External stakeholders need: Daily status updates (what went well today, what challenges emerged, what the plan is to address them), stakeholder-specific briefings for congressional interest, and media response talking points if coverage emerges.
Phase 3: Post-transition sustainment (First 30 days and beyond)
Post-transition messaging acknowledges the adjustment period while maintaining momentum. The organization needs to communicate that this is normal (adoption curves take time), that the organization is listening (here are the issues we're hearing), and that improvement is continuous (here's what we're optimizing based on what we're learning).

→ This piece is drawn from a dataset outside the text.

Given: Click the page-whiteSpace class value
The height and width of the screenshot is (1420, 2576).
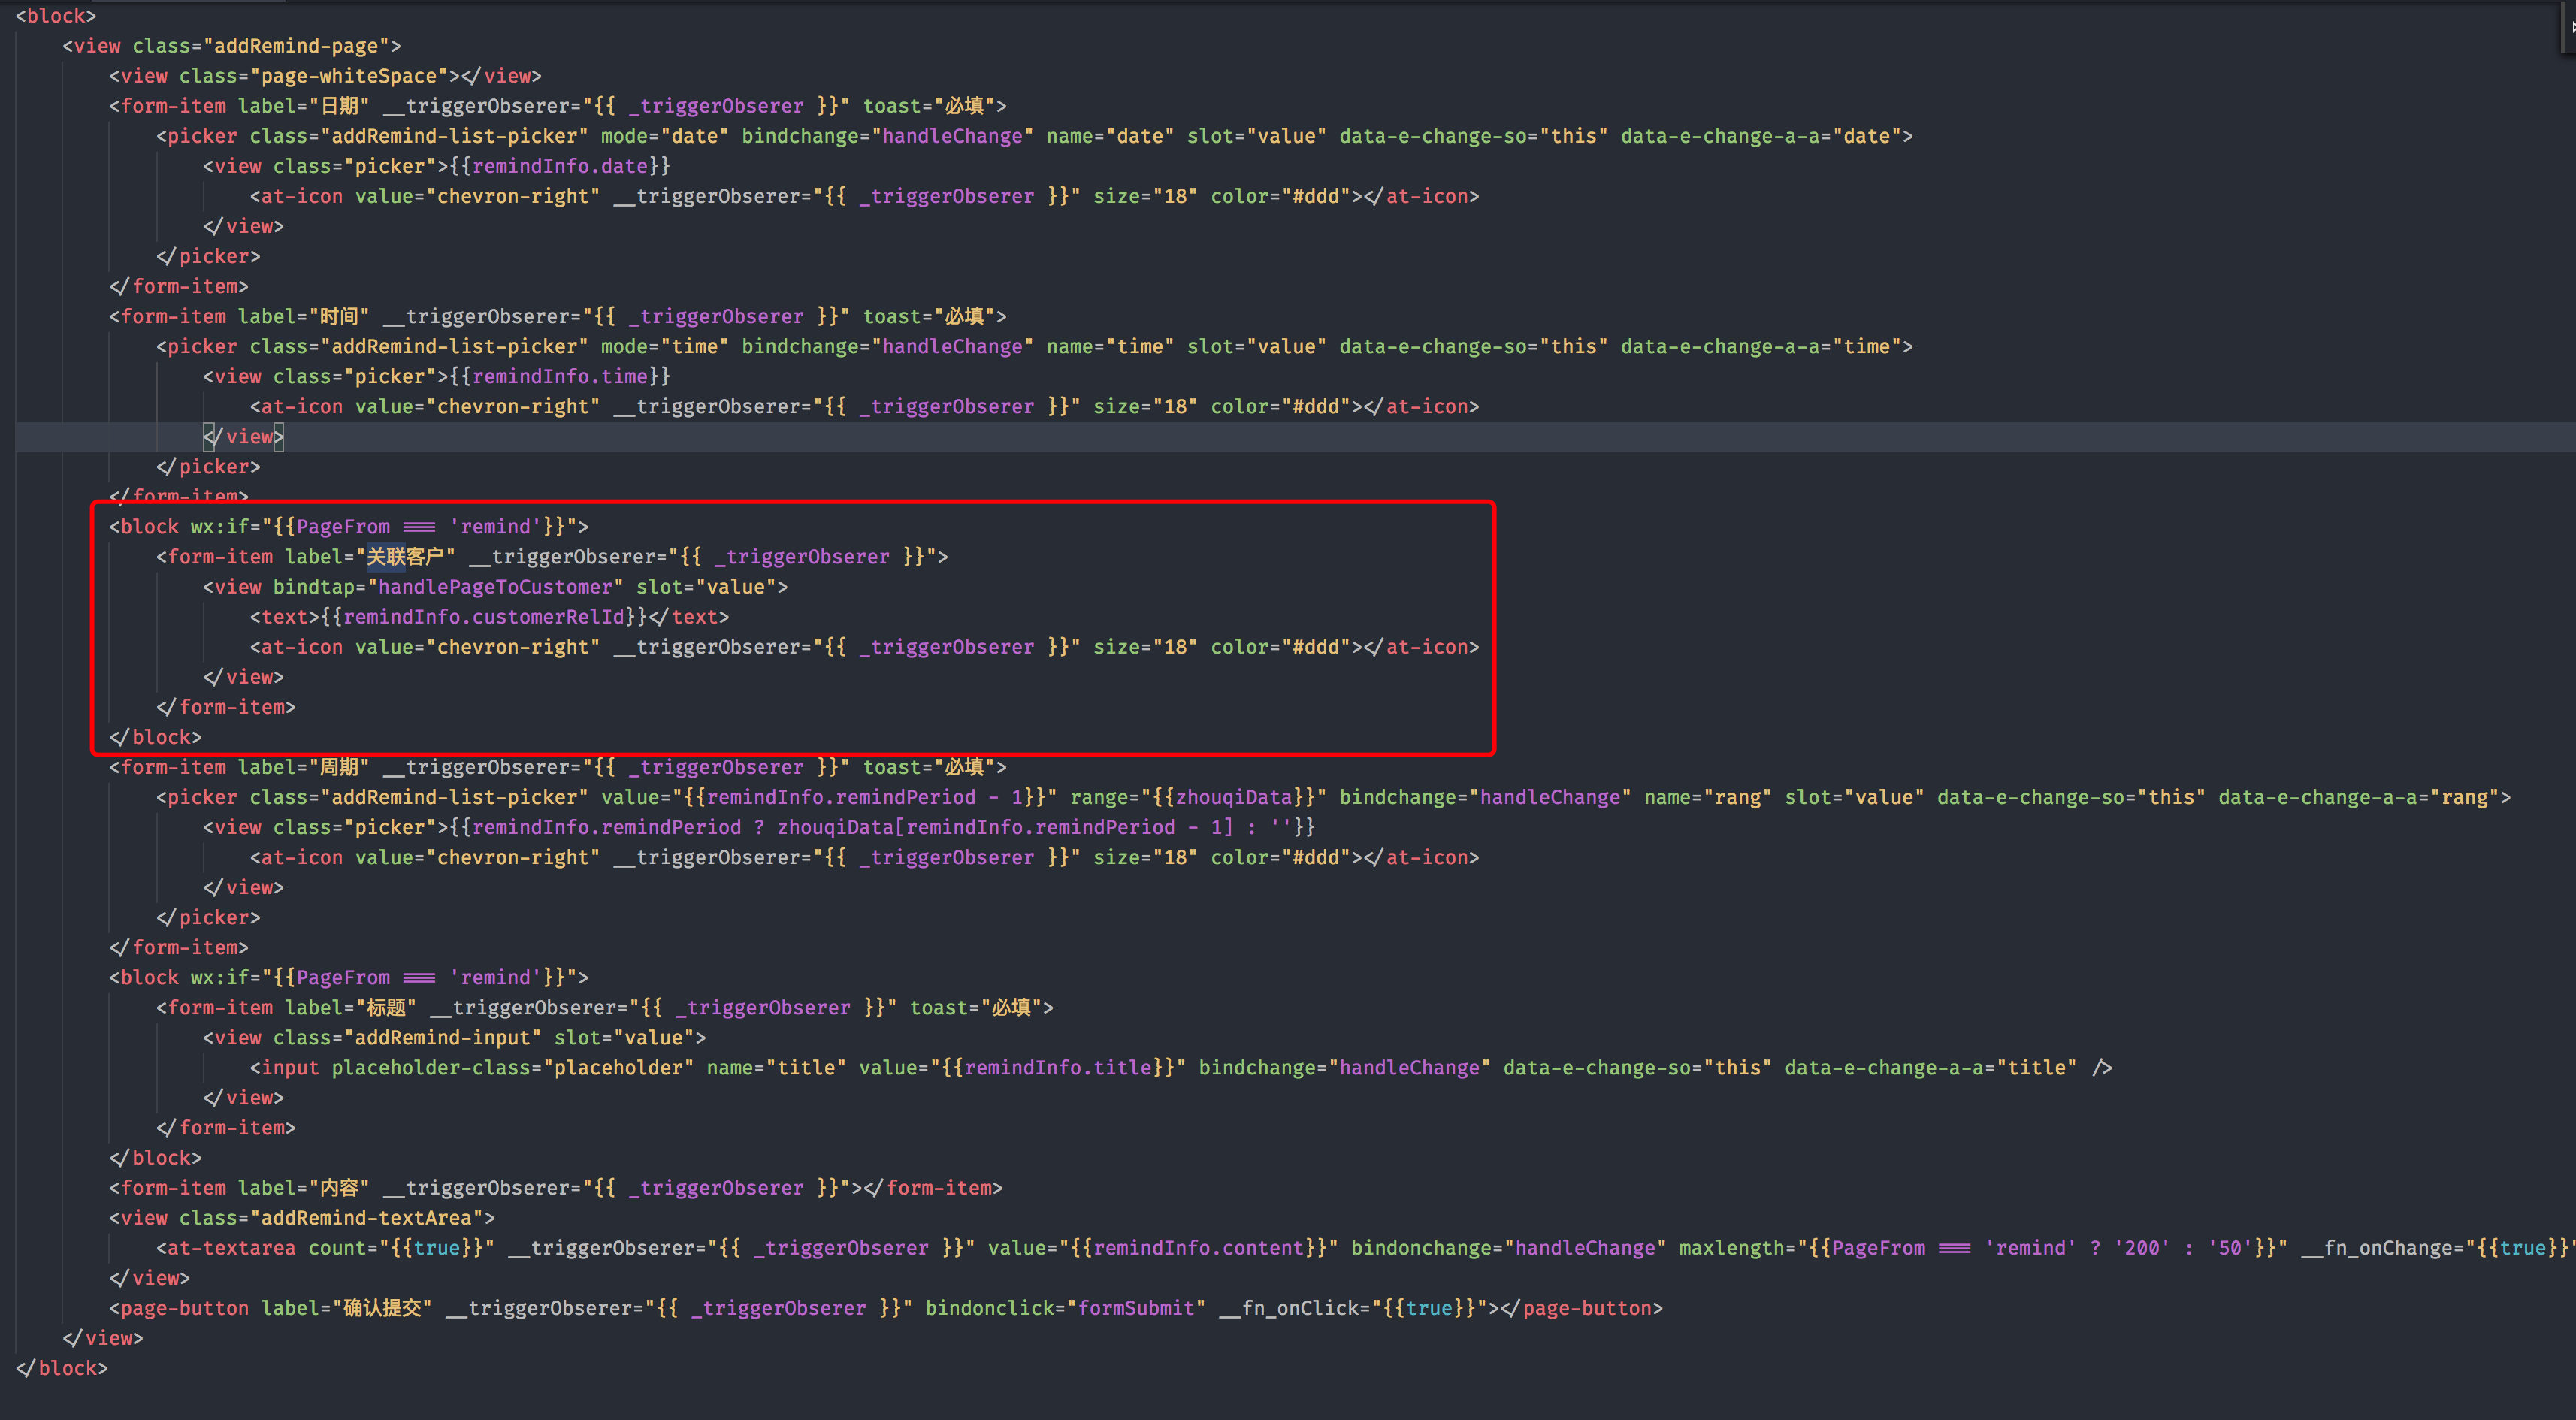Looking at the screenshot, I should (348, 76).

Clinician messaging should include: Workflow optimization tips (shortcuts, better ways to navigate common tasks), acknowledgment of the learning curve, data on system stability and performance improvements, and medium-term enhancement planning (what's coming next). This phase is also when more advanced training becomes relevant — teaching clinicians how to use more sophisticated features now that they have basic competency.

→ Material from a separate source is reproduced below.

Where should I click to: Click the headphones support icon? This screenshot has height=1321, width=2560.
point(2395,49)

Organizational messaging should share: Performance metrics (adoption rates, system performance, clinical utilization patterns), lessons learned (what went better than expected, what we're improving), and strategic outcome data (is patient care being impacted as expected, what are the clinical benefits emerging).
The communications difference
Federal healthcare organizations that sustain EHR transitions — the ones where clinicians adopt the new system, facility operations remain stable, and the organization realizes the clinical and operational benefits — are almost always the ones where communications was treated as a clinical change management function, not an IT implementation task.

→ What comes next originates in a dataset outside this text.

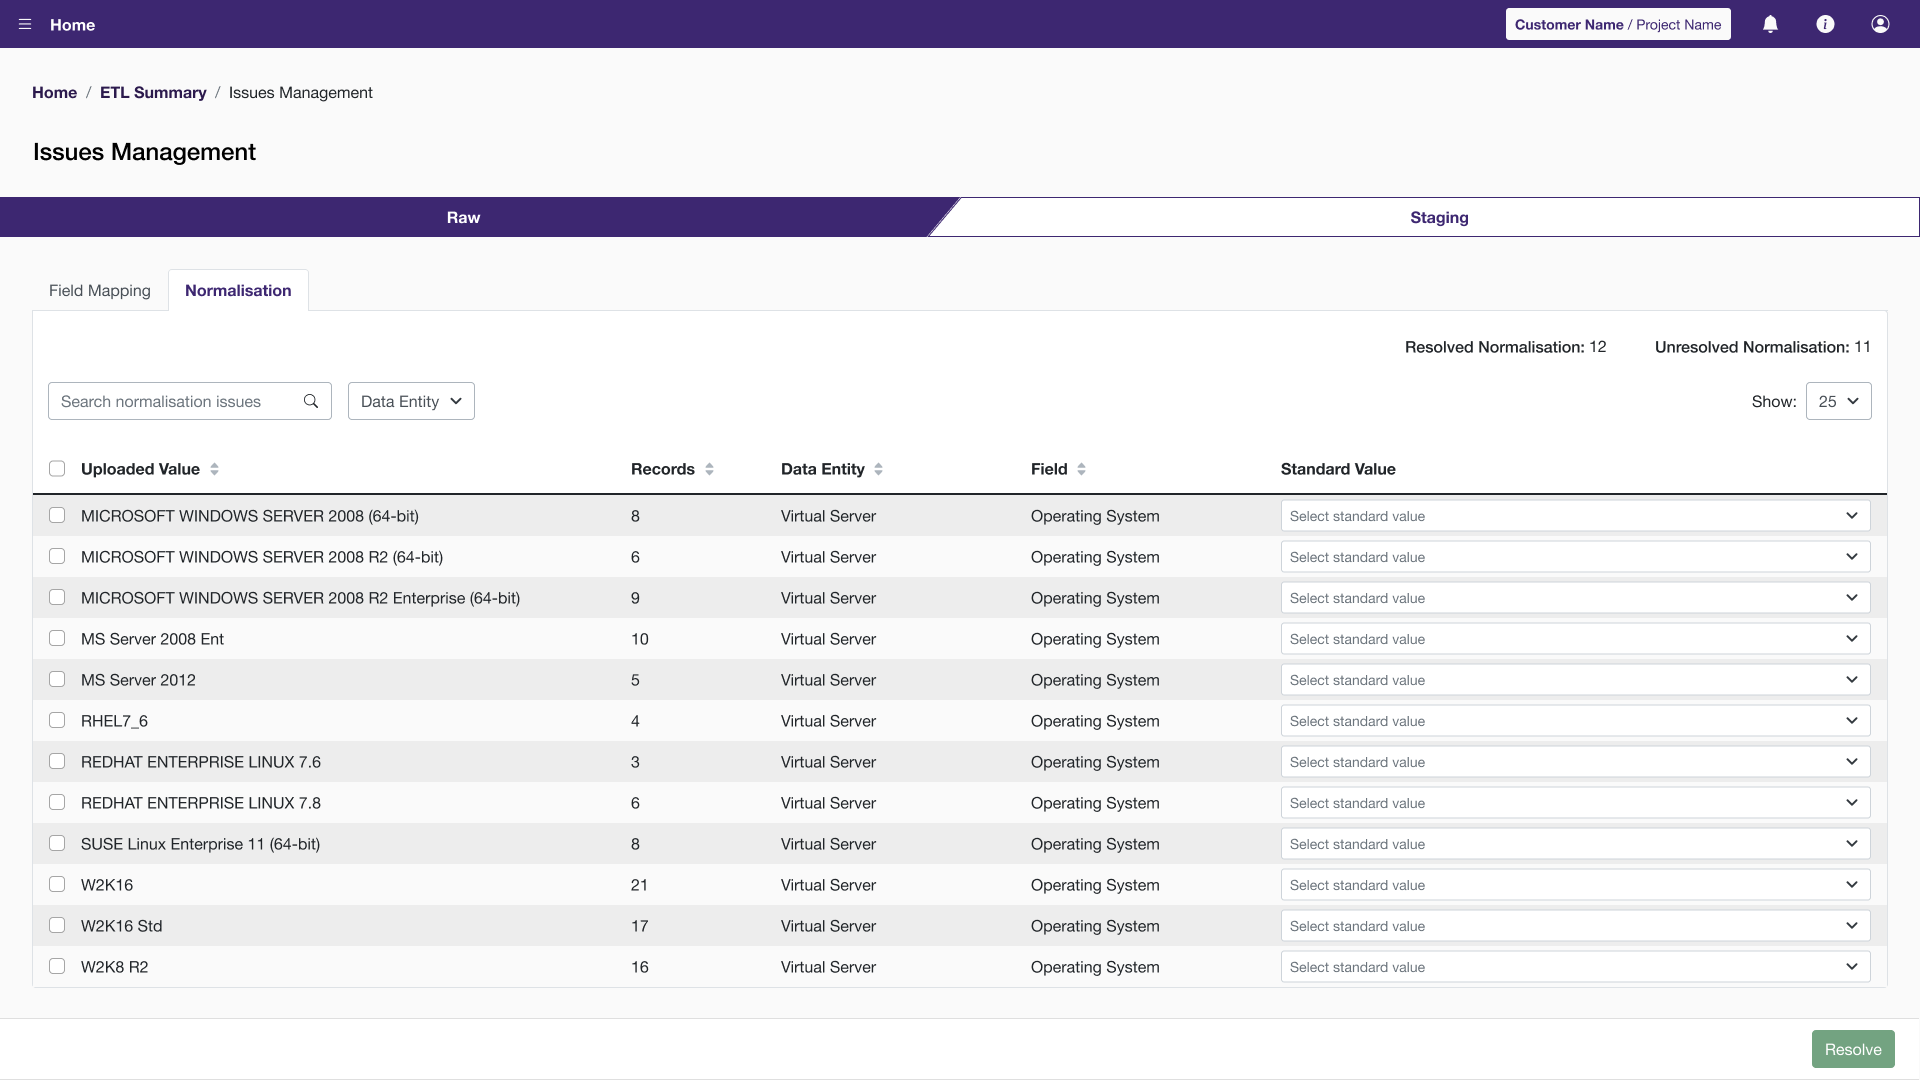Sort table by Records column arrows
Viewport: 1920px width, 1080px height.
709,469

That distinction matters because IT implementation messaging focuses on adoption and compliance. Clinical change messaging focuses on clinician confidence and clinical safety. These are not opposing goals, but they have different emphases and different evidence requirements. Clinical staff need to believe that leadership understands clinical reality, that the training is adequate, and that patient safety is being protected during the transition. They don't particularly care about IT metrics. They care about whether they can do their jobs.
Credible healthcare communications starts with that simple truth: clinicians are not resisting the system because they're afraid of change. They're evaluating whether the organization has thought through the clinical implications of the change. Communications that addresses those implications directly — that speaks to the real workflow impact, that acknowledges the legitimate concerns, that provides concrete support infrastructure — builds clinician confidence and accelerates adoption.
The organizations that struggle with EHR transitions typically invested heavily in training and system implementation, but underinvested in communications. They have clinicians who understand the new system technically but don't trust the organization's commitment to supporting them through the transition. They have facility leadership that understands the operational metrics but doesn't have clear authority to make go-live decisions. They have external stakeholders who are hearing concerns from clinicians but don't have official narrative to contextualize those concerns.
The organizations that succeed are the ones that treat communications as parallel to implementation, not subordinate to it. They invest in audience segmentation, phase-specific messaging strategies, escalation infrastructure, and external narrative management from the beginning. They prepare for the communication challenges of transition the same way they prepare for the technical challenges. And when go-live arrives, their clinicians are not surprised — they are ready, they are supported, and they are confident that the organization has thought about their role in making the transition successful.